Soil with heavy metals contamination, mainly lead (Pb), cadmium (Cd), and chromium (Cr) is a progressively worldwide alarming environmental problem. Recently, biochar has been used as a soil amendment to remediate contaminated soils, but little work has been done to compare with other organic amendments like compost. We investigated biochar and compost's comparative effect on Pb, Cd, and Cr immobilization in soil, photosynthesis, and growth of maize plants. Ten kg soil was placed in pots and were spiked with Pb, Cd, and Cr at concentrations 20, 10, 20 mg kg-1. The biochar and compost treatments included 0, 0.5, 1, 2, and 4% were separately applied to the soil. The crop from pots was harvested after 60 days. The results show that the highest reduction of AB-DTPA extractable Pb, Cd, and Cr in soil was 79%, 61% and 78% with 4% biochar, followed by 61%, 43% and 60% with 4% compost compared to the control, respectively. Similarly, the highest reduction in shoot Pb, Cd, and Cr concentration was 71%, 63% and 78%with 4% biochar, followed by 50%, 50% and 71% with 4% compost than the control, respectively.
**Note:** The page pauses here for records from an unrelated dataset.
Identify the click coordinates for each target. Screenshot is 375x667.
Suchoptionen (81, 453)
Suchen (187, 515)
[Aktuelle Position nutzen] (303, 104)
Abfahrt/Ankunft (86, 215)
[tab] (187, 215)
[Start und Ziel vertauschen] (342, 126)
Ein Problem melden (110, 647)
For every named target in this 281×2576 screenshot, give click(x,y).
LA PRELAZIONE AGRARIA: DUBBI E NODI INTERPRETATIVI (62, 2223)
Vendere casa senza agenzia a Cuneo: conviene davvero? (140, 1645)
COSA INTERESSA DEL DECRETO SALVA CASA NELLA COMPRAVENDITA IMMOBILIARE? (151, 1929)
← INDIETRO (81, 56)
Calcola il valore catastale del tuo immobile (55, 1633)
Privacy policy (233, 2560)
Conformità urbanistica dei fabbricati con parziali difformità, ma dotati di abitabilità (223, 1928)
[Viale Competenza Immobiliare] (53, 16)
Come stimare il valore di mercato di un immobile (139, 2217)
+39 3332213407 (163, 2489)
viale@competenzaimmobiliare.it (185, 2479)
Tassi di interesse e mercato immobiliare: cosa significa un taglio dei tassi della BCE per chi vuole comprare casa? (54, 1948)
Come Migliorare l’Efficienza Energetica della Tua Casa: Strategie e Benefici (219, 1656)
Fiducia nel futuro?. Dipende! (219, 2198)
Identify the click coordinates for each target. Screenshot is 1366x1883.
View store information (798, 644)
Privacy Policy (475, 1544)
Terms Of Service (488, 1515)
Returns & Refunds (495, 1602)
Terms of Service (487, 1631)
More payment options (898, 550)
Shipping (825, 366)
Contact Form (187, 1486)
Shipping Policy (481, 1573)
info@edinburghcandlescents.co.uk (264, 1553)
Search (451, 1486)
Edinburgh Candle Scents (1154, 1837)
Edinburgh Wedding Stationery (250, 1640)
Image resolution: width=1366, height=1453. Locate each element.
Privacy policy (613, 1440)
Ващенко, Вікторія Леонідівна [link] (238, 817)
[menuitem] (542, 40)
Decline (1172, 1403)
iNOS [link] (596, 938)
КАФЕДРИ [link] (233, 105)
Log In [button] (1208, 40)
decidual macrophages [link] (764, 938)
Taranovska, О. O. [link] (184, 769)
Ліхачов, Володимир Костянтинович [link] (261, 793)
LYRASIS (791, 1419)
The maximum increase in shoot and dry root weight, total chlorophyll contents, and gas exchange characteristics were recorded with 4% biochar, followed by 4% compost than the control. The maximum increase in soil organic matter and total nitrogen (N) was recorded at 4% biochar application while available phosphorus and potassium in the soil at 4% compost application. It is concluded that both biochar and compost decreased heavy metals availability in the soil, reducing toxicity in the plant. However, biochar was most effective in reducing heavy metals content in soil and plant compared to compost. In the future, more low-cost, eco-friendly soil remediation methods should be developed for better soil health and plant productivity.